[Tâche 1] Présentez sous forme de liste numérotée les lignes du listing, de la ligne contenant « Identify the location of iYL1228. » à la ligne contenant « center [221, 335]. », en omettant les lignes vides.

[Texte à lire]
━━━━━━━━━━━━━━━━

Ce qui est certain, c’est que son militantisme entre en confrontation directe avec le récit historique du Kremlin selon lequel la Russie ne doit pas avoir honte de son passé – l’inavouable, on l’ignore.
 

Procès Yuri Dmitriev : il a commencé cette semaine avec les « soins » psychiatriques

 
Peu s’attendaient, déjà, à l’arrestation de l’historien Yuri Dmitriev, en décembre 2016. Il avait reçu, ces dernières années, nombre d’hommages en vertu de son travail accompli à Sandarmokh. Du prix « Golden Pen of Russia » en 2005 pour ses publications, à la Croix d’Or du Mérite de Pologne en 2015, sans compter un diplôme honoraire de la République de Carélie en 2016… Depuis qu’il a fait la découverte, entre 1997 et 2006, de ces immenses charniers dans le massif forestier de Sandarmokh, en République de Carélie, sa réputation est allée crescendo.
 
La Grande Terreur stalinienne a toujours pris soin d’exécuter dans le secret ses victimes. Encore maintenant, on ignore certains lieux où les 800 000 corps (pour le moins) furent entassés après l’exécution sommaire… Grâce au travail, entre autres, de Yuri Dmitriev, il a pu être établi que Sandarmokh vit mourir, le plus souvent d’une balle dans la nuque, et enfouir 9 000 personnes, entre 1937 et 1938 – les victimes, de plus de cinquante nationalités différentes (certaines venues des îles Solovki), du paysan au poète, de l’ingénieur au prêtre, furent identifiées.
 
Des complexes commémoratifs y ont même vu le jour et une journée annuelle du souvenir, officiellement reconnue, avait lieu tous les 5 août, sous les troncs élancés de cette triste forêt. Mais le 5 août 2016, pour la première fois en 19 ans depuis le dévoilement du mémorial, le gouvernement tout autant que les instances religieuses ont boudé l’événement – ordre avait été visiblement donné.

━━━━━━━━━━━━━━━━

[Données]
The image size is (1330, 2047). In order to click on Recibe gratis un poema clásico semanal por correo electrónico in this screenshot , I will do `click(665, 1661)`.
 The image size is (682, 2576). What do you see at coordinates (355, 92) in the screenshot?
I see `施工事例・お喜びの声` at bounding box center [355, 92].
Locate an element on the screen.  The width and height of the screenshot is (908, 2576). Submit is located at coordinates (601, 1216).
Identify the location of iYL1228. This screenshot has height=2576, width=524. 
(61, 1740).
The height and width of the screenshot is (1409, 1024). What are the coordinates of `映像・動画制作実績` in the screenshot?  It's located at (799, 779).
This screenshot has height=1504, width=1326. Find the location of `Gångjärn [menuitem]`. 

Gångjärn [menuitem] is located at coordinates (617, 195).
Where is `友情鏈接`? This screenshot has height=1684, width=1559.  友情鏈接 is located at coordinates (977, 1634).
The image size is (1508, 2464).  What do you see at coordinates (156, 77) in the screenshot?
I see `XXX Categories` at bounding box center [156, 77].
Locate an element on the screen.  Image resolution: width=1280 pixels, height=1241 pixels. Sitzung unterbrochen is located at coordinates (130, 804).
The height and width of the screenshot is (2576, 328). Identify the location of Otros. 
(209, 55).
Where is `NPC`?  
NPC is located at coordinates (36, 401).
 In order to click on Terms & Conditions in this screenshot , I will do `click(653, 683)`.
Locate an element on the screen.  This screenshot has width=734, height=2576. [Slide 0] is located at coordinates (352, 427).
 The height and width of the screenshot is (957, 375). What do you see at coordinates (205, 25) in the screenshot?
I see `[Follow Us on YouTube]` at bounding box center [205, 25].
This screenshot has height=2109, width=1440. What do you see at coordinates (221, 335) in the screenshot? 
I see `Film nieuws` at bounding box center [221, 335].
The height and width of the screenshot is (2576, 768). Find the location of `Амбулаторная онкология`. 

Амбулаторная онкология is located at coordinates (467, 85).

━━━━━━━━━━━━━━━━

[Tâche 2] D'après le texte sur Yuri Dmitriev, combien de personnes furent tuées et enfouies à Sandarmokh entre 1937 et 1938 ?

[Bonne réponse 1]
1. Identify the location of iYL1228. This screenshot has height=2576, width=524. 
2. (61, 1740).
3. The height and width of the screenshot is (1409, 1024). What are the coordinates of `映像・動画制作実績` in the screenshot?  It's located at (799, 779).
4. This screenshot has height=1504, width=1326. Find the location of `Gångjärn [menuitem]`. 
5. Gångjärn [menuitem] is located at coordinates (617, 195).
6. Where is `友情鏈接`? This screenshot has height=1684, width=1559.  友情鏈接 is located at coordinates (977, 1634).
7. The image size is (1508, 2464).  What do you see at coordinates (156, 77) in the screenshot?
8. I see `XXX Categories` at bounding box center [156, 77].
9. Locate an element on the screen.  Image resolution: width=1280 pixels, height=1241 pixels. Sitzung unterbrochen is located at coordinates (130, 804).
10. The height and width of the screenshot is (2576, 328). Identify the location of Otros. 
11. (209, 55).
12. Where is `NPC`?  
13. NPC is located at coordinates (36, 401).
14.  In order to click on Terms & Conditions in this screenshot , I will do `click(653, 683)`.
15. Locate an element on the screen.  This screenshot has width=734, height=2576. [Slide 0] is located at coordinates (352, 427).
16.  The height and width of the screenshot is (957, 375). What do you see at coordinates (205, 25) in the screenshot?
17. I see `[Follow Us on YouTube]` at bounding box center [205, 25].
18. This screenshot has height=2109, width=1440. What do you see at coordinates (221, 335) in the screenshot? 
19. I see `Film nieuws` at bounding box center [221, 335].

[Bonne réponse 2] 9 000 personnes.